If we had one word to sum up Koreatown, it might be “overwhelming.” The busy neighborhood has so much to see and do, it can be hard to decide where to start.

A trip to the spa? A bit of bulgogi? Dumplings? Soondae? Maybe you’d prefer to catch a show at the Wiltern? Or drive golf balls into a big net right off Wilshire Boulevard?

Koreatown packs a lot into a relatively small area, and now developers are trying to pack dozens of new projects into that same space. Among the highlights: a condo and hotel projectnext to the historic Wilshire Galleria, a museum(with housing attached) dedicated to Korean American culture and history, and a massive mixed-use project partly developed by the county.

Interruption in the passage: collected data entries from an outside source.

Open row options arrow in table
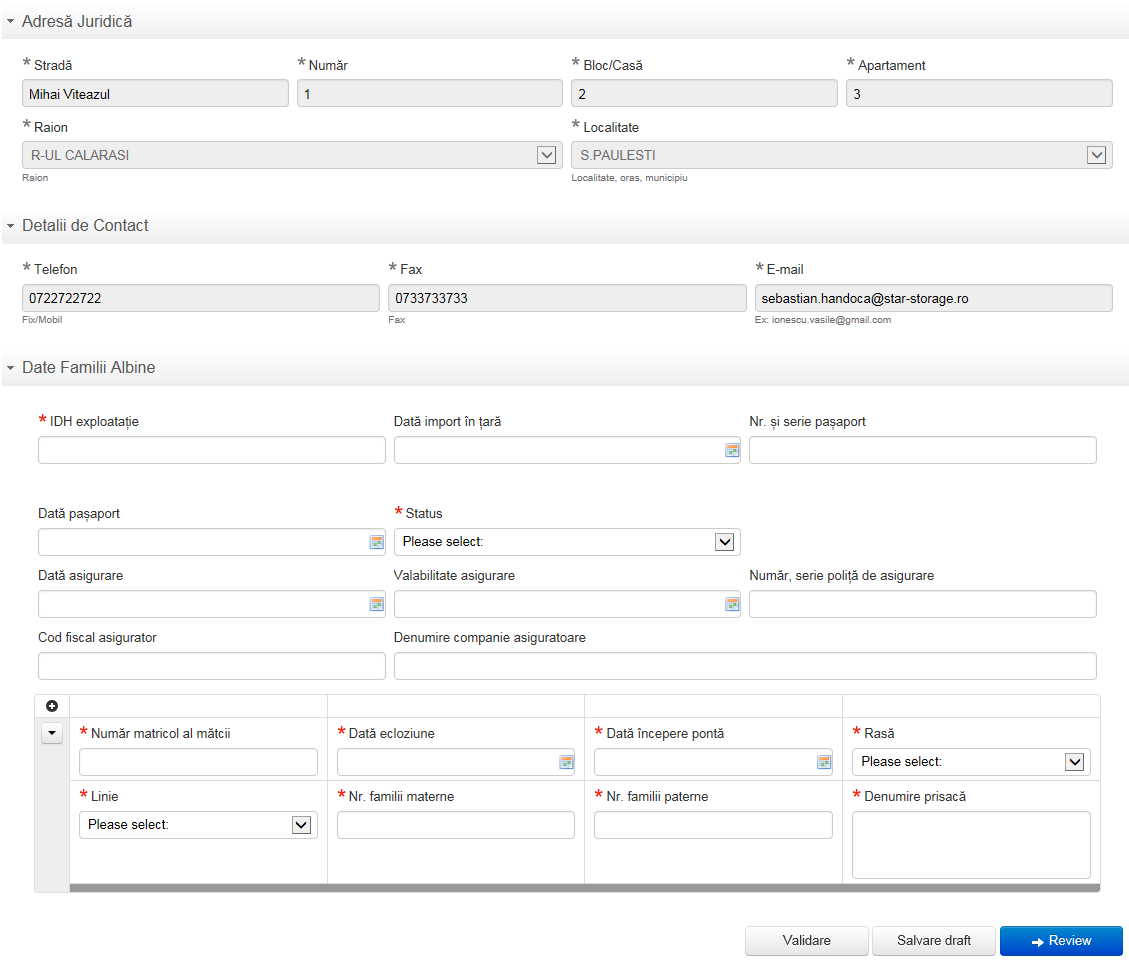 [x=52, y=733]
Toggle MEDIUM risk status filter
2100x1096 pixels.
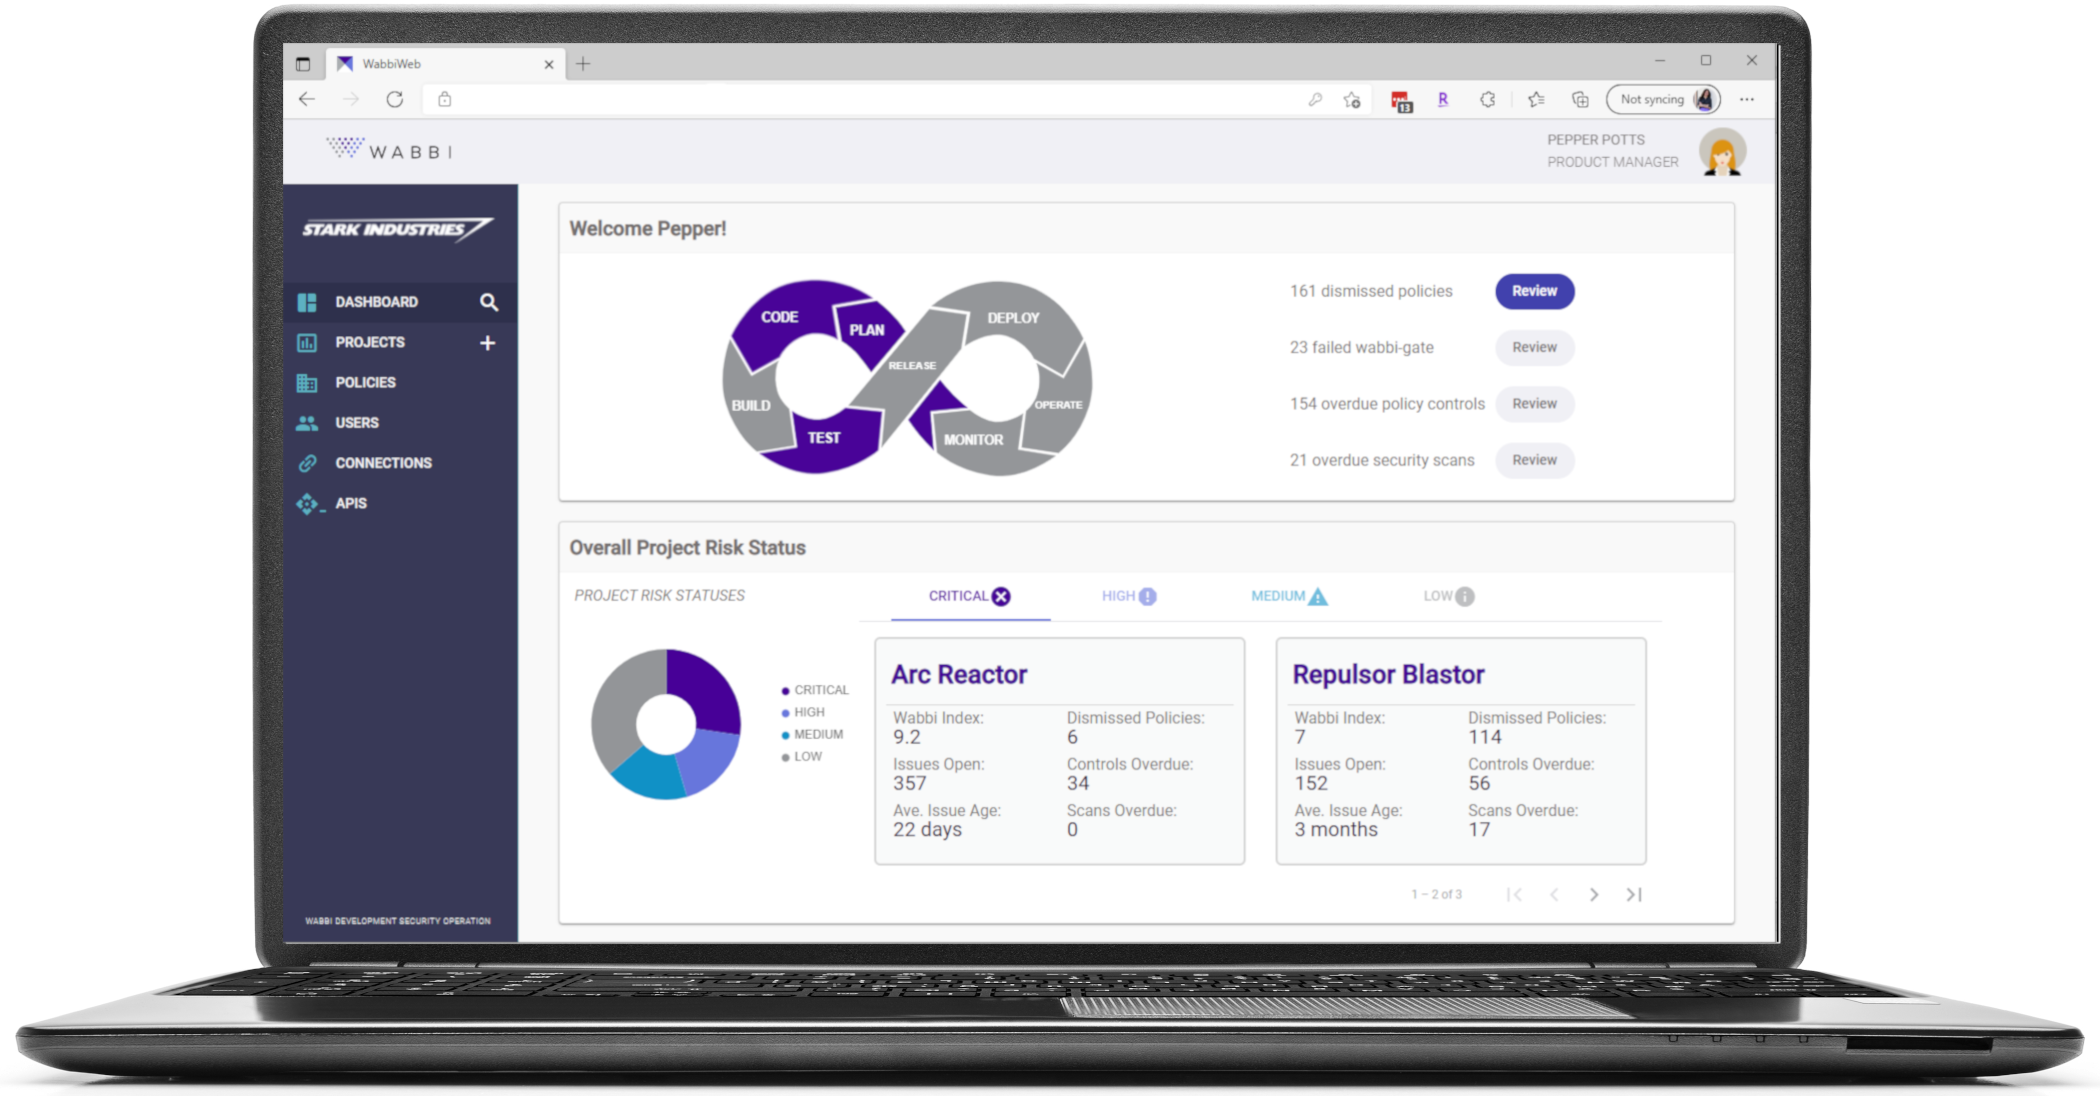click(1279, 596)

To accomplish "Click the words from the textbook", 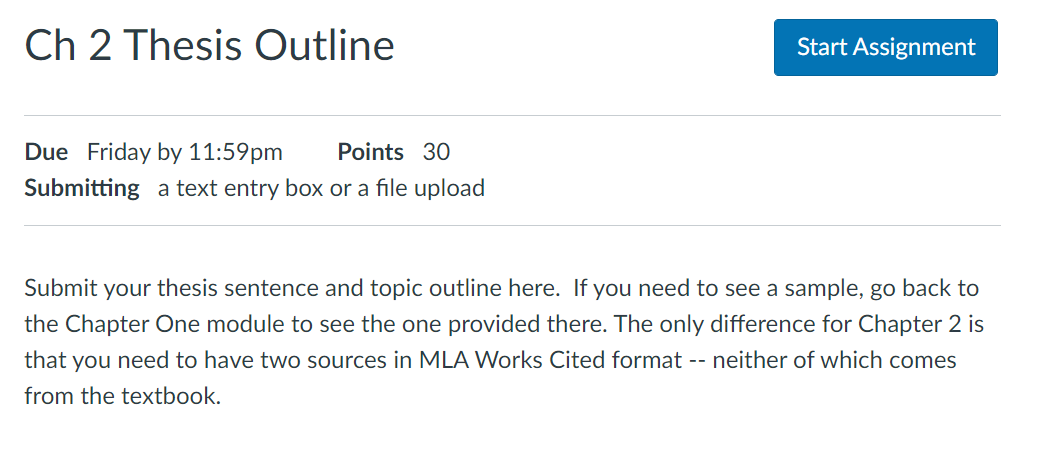I will tap(122, 396).
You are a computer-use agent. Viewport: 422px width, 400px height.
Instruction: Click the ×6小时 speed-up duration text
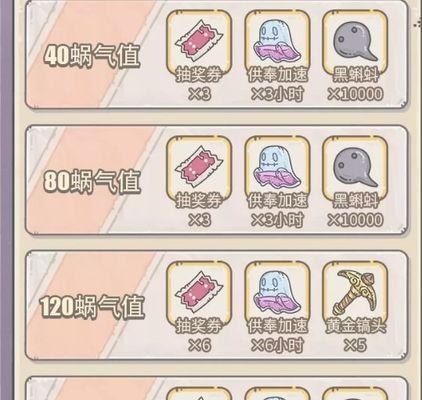[277, 345]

The walkable neighborhood is already home to three subway stations and iconic Los Angeles landmarks like the Bullocks Wilshire Building, the soaring Wilshire Boulevard Temple, and, of course, Jerry Seinfeld’s apartment building.

Burbank

If your first instinct is to cast aside Burbank because of its chain stores and sizzling summertime temperatures, it’s time to reconsider. The city has a lot going for it—darling vintage shops in Magnolia Park, a laid back airport, and cute homes.

There are other reasons why the city landed in this year’s Curbed Cup competition. This summer, Curbed’s urbanism editor, Alissa Walker, proclaimed that Burbank was leading the Valley’s urban transformation. She laid out a pretty convincing case.

The city is planning to convert its former Ikea site into a walkable community with 765 housing units, it’s making the Burbank’s Town Center much more walkable, it’s expanding its network of bike lanes, and it’s “pushing to replace its aging airport terminal with an integrated air-rail station filled with cutting-edge sustainability features.”